The Cut Ups by William S. Burroughs

I was living in Seattle in 1991, a recent graduate from the University of Oregon. Patty, my friend, and I were living in a one-bedroom apartment on Capitol Hill. I believe it was on Summit Avenue, you know, just down the hill from that Safeway on Broadway.
One Friday night, we went to the showing of a few short films by William S. Burroughs. This was around the time of "Naked Lunch" and Burroughs was enjoying a resurgence of popularity. The films were showing in downtown Seattle, on Pine Street, I think, at a divey bar. We took the bus there, and, once there, got two mugs of Pabst at the bar before settling in to the "theater."
The theater was a back room of the bar, with big red booths.
Before we were allowed to watch the movie, however, we were subjected to a poem by Steven Jesse Bernstein. Not read by him, of course, as he was in jail or had been injured or something (he actually may have just died!). The person who read it, wearing his "poet" uniform, was trying to raise money to publish some of Berstein's poems. This poem was called "How I Met My Present Wife" and it involved some lewd acts I won't subject you to, but to suffice it to say that the poem involved Nixon's dead body, and there were several references to flatulence.
The poem was bad enough, but worse still were the audience members giving him the serious poetry nod and doing that "hmm"ing thing that drives me nuts.

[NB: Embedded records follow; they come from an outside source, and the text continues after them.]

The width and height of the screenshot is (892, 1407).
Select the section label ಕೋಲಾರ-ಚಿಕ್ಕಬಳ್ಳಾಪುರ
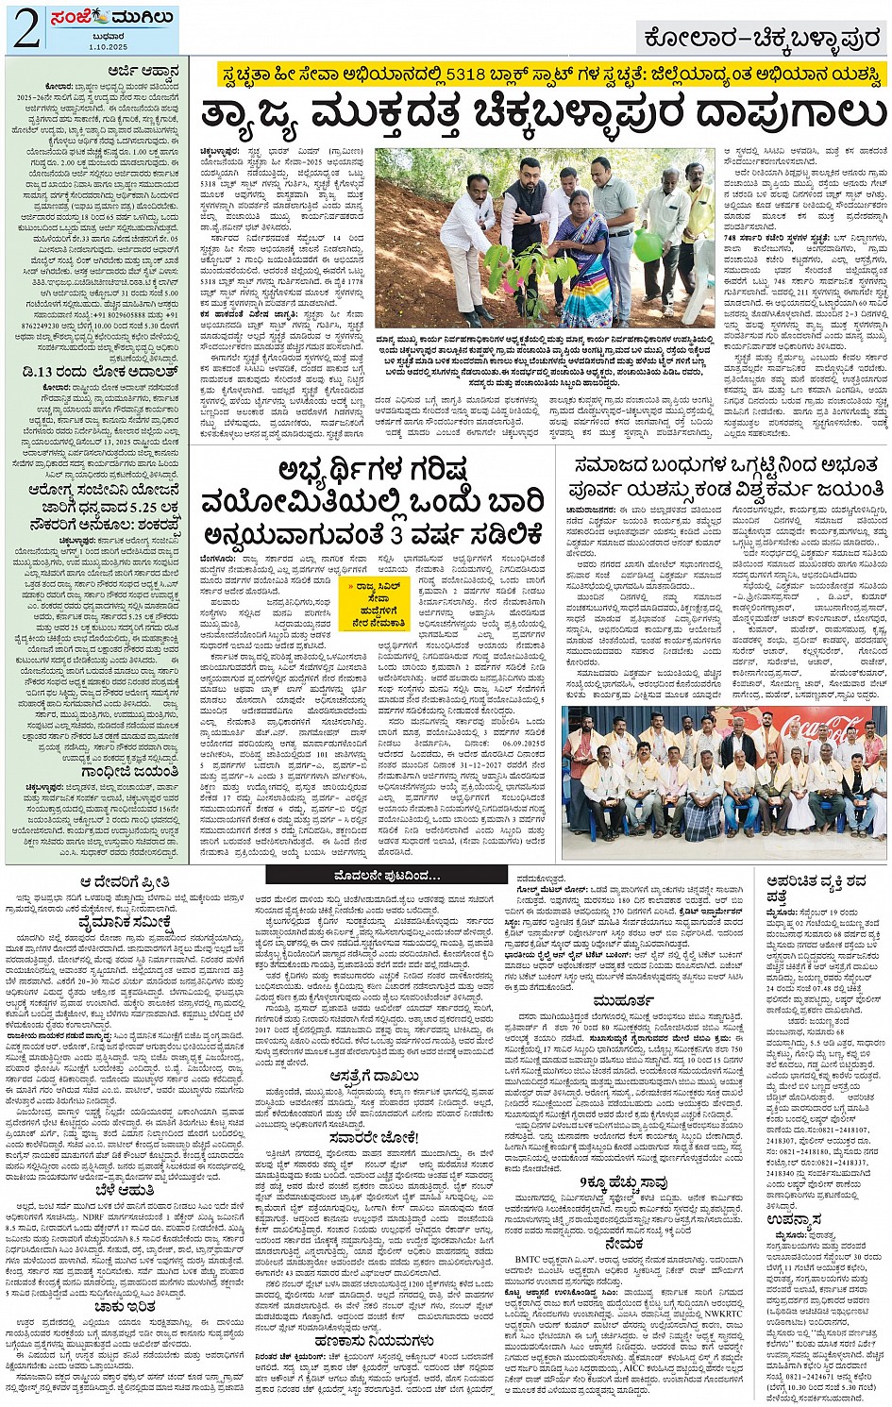coord(760,40)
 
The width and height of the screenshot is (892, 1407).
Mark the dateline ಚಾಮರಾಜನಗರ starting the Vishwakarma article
coord(588,509)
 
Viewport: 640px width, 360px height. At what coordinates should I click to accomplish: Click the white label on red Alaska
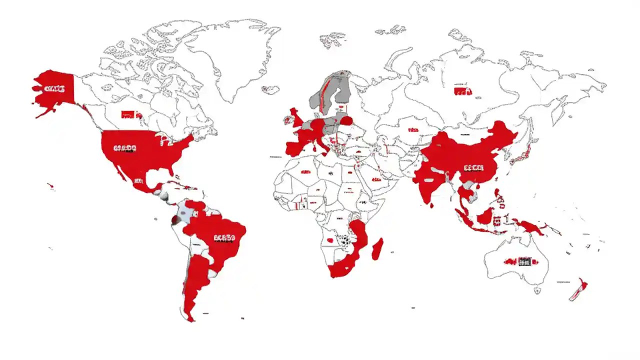(x=54, y=90)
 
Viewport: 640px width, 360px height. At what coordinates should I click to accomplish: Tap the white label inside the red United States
(x=125, y=148)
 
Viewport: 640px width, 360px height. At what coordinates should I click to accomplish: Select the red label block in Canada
(x=128, y=114)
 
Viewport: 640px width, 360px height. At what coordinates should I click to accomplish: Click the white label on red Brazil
(x=224, y=238)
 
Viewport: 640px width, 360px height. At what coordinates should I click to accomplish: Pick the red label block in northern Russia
(x=462, y=91)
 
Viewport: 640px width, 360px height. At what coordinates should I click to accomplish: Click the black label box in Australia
(x=524, y=261)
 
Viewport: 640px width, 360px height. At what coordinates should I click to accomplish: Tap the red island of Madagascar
(x=378, y=249)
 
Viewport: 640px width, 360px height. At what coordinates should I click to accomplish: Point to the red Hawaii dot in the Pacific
(x=50, y=186)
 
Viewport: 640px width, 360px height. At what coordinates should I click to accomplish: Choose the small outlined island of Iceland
(x=270, y=90)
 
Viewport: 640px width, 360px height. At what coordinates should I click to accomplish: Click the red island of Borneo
(x=486, y=216)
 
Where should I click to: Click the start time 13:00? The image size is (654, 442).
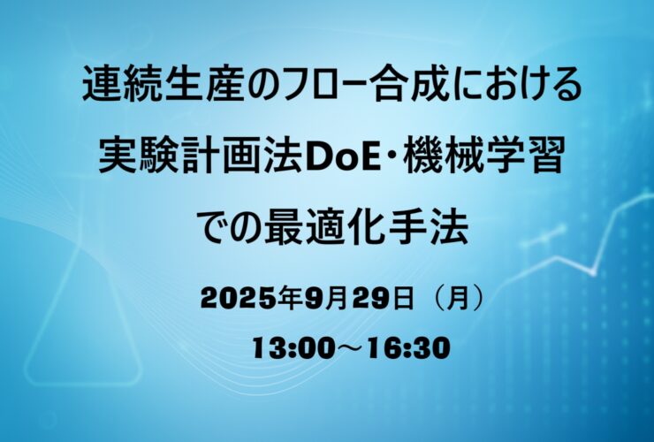293,348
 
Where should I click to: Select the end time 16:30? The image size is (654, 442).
409,348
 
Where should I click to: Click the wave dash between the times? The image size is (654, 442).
352,348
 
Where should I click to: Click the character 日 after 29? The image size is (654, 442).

As I was suffering through this torture, I looked around and realized that all the doors, including the one we had entered through, were marked with little signs that said "This is NOT an exit."
Finally the movies started. I can't remember how many there were, maybe three, but one was "The Cut Ups." It involved a light machine, a man dressed as a doctor, and Burroughs intoning, over and over, "Does it seem to be persisting?"
For many months afterward, this was a little joke we had. If we were bored, or if a certain moment outlasted its entertainment value, Patty would turn to me and ask, in Burroughs' voice, "Does it seem to be persisting?"

3 comments:

Nik said...

One word: Mugwumps.

Condiment said...

Yes, hello. Yes. Hello. Thank you. Yes, hello. Yes, Interzone.

Anonymous said...

Hey, was sleep e there? He's got the lines down.